Open nmtarr opened 7 years ago
I'm inclined to suggest that either 1) only required data needed to reproduce this analysis be subsetted from large datasets and provided locally in a github data folder and referenced directly and/or 2) code is added to remotely download all required data when absent from the local data folder. For the latter case, relevant data would be downloaded only once and then referenced locally. Remote in memory processing may be possible but it appears the data files are rather large.
Any manual operations required by humans such as spreadsheet manipulation should be eliminated if possible.
You might wish to automate script operations (i.e. start the code suite and it runs start to finish and produces the correct result).

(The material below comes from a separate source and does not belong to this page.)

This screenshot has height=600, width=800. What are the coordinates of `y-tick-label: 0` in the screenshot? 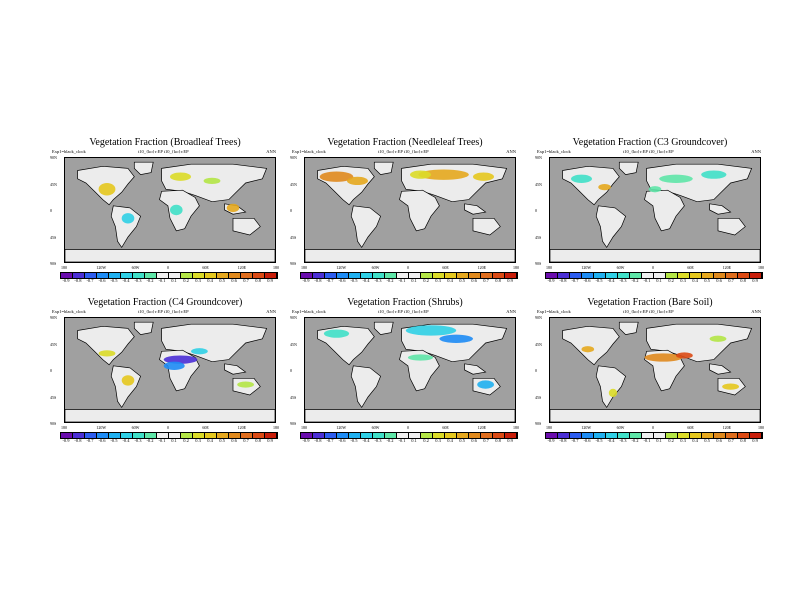 It's located at (51, 370).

@TWellman I agree that these are all issues that limit the reproducibility. I discussed this analysis a few months ago with Alexa, Sky, and Steve A. and these issues came up and the consensus was that we’ll handle this analysis in two phases. The first phase is the one presented here, with processing performed locally, hitting local versions of data because it involves nearly all of the GAP data sets. The next phase will be to place all the data and processing elsewhere. That will require someone to develop ways to conduct the analyses without ArcGIS and despite the enormous file sizes, as well as new instances of the GAP databases.
All spreadsheet manipulations are automated, except the part where experts (Alexa and Anne) identify which systems fit the criteria and that can’t be automated.
In the current phase, automating script operations isn’t feasible due to the runtimes.
Does this analysis package meet goals for reproducibility?